Entries on target coordinates
■ ■ ■ ■
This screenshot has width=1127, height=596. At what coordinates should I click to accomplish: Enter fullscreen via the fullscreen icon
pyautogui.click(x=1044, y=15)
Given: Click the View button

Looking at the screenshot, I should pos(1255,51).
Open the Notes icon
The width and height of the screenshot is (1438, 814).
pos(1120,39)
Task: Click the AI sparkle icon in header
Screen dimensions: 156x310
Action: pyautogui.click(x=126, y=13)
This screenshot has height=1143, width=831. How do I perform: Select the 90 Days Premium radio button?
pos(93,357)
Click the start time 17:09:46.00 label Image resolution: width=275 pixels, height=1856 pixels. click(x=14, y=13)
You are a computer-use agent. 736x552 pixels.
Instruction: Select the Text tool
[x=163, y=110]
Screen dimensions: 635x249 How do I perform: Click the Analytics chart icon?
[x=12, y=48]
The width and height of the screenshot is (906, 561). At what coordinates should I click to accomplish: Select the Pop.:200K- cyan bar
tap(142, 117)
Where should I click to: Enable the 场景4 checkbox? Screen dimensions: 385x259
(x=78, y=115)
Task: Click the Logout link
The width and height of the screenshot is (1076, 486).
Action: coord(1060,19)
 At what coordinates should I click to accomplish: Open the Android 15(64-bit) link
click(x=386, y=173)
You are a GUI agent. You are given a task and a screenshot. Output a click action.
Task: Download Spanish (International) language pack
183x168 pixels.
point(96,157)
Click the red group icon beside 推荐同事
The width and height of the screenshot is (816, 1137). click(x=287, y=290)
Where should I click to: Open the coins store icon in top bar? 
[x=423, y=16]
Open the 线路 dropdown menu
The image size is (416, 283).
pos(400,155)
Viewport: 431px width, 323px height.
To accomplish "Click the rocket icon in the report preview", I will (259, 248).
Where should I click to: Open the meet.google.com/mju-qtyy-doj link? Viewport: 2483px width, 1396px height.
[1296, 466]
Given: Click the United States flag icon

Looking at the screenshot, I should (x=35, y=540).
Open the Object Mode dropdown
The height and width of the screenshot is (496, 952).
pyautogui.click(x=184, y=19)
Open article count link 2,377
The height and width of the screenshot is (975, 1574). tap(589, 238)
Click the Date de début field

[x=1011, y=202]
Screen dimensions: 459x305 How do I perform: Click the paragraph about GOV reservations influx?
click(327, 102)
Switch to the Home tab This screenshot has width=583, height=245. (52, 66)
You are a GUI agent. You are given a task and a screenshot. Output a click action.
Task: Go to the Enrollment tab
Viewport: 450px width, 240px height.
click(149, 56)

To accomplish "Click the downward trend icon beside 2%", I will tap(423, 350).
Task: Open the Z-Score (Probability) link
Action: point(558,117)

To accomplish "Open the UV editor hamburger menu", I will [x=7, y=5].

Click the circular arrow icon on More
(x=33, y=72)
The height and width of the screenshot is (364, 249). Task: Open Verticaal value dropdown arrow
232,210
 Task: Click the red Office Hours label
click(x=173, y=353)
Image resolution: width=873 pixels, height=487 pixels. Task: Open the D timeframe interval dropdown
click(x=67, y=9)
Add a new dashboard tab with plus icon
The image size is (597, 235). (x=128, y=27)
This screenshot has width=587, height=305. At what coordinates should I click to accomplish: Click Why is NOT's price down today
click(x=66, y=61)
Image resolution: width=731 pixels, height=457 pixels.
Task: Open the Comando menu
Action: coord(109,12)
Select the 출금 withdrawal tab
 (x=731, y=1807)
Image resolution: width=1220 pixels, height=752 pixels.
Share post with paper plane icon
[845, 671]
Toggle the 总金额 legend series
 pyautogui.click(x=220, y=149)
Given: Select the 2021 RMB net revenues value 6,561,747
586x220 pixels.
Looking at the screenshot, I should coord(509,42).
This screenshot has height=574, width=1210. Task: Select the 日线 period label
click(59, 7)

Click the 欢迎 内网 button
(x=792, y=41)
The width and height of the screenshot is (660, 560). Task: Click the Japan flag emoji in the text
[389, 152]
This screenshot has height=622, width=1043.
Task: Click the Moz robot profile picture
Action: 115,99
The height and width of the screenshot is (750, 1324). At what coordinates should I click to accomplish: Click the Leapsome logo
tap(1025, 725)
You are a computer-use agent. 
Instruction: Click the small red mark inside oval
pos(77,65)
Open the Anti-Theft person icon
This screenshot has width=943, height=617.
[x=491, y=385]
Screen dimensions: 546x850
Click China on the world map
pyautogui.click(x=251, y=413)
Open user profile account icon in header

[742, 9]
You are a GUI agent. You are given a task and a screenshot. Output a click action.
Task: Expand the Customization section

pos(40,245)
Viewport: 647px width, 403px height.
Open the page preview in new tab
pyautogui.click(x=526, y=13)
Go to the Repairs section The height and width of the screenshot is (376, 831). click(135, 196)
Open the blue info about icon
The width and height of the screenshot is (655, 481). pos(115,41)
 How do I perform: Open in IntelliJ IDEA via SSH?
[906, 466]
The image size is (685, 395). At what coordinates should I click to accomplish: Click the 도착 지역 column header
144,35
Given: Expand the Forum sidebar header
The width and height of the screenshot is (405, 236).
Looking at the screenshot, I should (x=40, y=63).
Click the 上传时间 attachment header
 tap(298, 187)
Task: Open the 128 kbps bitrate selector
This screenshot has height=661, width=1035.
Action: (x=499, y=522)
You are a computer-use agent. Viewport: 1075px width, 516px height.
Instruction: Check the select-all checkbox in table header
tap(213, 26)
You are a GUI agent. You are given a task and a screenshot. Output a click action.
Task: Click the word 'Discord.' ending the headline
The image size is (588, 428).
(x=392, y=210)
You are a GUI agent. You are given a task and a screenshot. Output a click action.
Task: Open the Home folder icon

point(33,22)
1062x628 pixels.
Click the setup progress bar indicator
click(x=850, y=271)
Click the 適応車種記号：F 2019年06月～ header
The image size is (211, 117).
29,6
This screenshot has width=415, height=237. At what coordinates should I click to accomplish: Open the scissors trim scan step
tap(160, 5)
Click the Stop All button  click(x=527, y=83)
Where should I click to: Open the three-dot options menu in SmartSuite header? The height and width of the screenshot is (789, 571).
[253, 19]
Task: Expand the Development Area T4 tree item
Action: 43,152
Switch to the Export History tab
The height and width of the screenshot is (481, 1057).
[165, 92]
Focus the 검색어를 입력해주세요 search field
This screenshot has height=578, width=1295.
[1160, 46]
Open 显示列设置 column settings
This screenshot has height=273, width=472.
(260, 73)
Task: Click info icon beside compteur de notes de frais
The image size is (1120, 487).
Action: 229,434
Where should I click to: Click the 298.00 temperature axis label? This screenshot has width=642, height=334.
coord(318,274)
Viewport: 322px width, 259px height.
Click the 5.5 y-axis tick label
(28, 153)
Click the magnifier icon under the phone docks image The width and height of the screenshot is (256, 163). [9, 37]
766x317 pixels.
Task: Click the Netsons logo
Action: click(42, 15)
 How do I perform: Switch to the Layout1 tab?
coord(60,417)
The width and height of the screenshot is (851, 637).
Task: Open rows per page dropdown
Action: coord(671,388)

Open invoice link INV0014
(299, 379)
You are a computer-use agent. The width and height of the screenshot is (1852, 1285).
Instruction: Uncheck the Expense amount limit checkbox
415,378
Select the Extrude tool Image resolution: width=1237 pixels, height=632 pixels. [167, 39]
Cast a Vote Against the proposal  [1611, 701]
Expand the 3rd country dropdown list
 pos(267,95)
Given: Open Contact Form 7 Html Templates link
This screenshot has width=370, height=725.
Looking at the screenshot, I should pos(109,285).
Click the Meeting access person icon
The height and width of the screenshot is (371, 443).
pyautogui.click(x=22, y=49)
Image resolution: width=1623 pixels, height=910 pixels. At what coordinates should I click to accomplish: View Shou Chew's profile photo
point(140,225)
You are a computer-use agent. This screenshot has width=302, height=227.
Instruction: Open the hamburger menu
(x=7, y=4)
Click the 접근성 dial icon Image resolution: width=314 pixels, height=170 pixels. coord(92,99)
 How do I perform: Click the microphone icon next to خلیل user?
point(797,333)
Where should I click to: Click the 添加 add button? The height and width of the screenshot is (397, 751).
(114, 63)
■ ■ ■ ■
■ **WHAT THE TASK REQUIRES**:
Return the entries verbatim, covering the stretch from the line containing "Click the red group icon beside 推荐同事" through the line containing "The image size is (597, 235). (x=128, y=27)".

■ **TASK SOLUTION**:
Click the red group icon beside 推荐同事
The width and height of the screenshot is (816, 1137). click(x=287, y=290)
Where should I click to: Open the coins store icon in top bar? 
[x=423, y=16]
Open the 线路 dropdown menu
The image size is (416, 283).
pos(400,155)
Viewport: 431px width, 323px height.
To accomplish "Click the rocket icon in the report preview", I will (259, 248).
Where should I click to: Open the meet.google.com/mju-qtyy-doj link? Viewport: 2483px width, 1396px height.
[1296, 466]
Given: Click the United States flag icon

Looking at the screenshot, I should (x=35, y=540).
Open the Object Mode dropdown
The height and width of the screenshot is (496, 952).
pyautogui.click(x=184, y=19)
Open article count link 2,377
The height and width of the screenshot is (975, 1574). tap(589, 238)
Click the Date de début field

[x=1011, y=202]
Screen dimensions: 459x305 How do I perform: Click the paragraph about GOV reservations influx?
click(327, 102)
Switch to the Home tab This screenshot has width=583, height=245. (52, 66)
You are a GUI agent. You are given a task and a screenshot. Output a click action.
Task: Go to the Enrollment tab
Viewport: 450px width, 240px height.
click(149, 56)

To accomplish "Click the downward trend icon beside 2%", I will tap(423, 350).
Task: Open the Z-Score (Probability) link
Action: point(558,117)

To accomplish "Open the UV editor hamburger menu", I will [x=7, y=5].

Click the circular arrow icon on More
(x=33, y=72)
The height and width of the screenshot is (364, 249). Task: Open Verticaal value dropdown arrow
232,210
 Task: Click the red Office Hours label
click(x=173, y=353)
Image resolution: width=873 pixels, height=487 pixels. Task: Open the D timeframe interval dropdown
click(x=67, y=9)
Add a new dashboard tab with plus icon
The image size is (597, 235). (x=128, y=27)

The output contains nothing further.